Reproduce every one of the entries below, word for word.

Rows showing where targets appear
•••
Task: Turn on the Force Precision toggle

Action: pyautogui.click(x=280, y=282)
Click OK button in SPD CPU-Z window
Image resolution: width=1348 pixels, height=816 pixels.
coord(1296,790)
•••
COMPLETE RESPONSE:
Task: Turn on the Force Precision toggle

Action: pyautogui.click(x=280, y=282)
Click OK button in SPD CPU-Z window
Image resolution: width=1348 pixels, height=816 pixels.
coord(1296,790)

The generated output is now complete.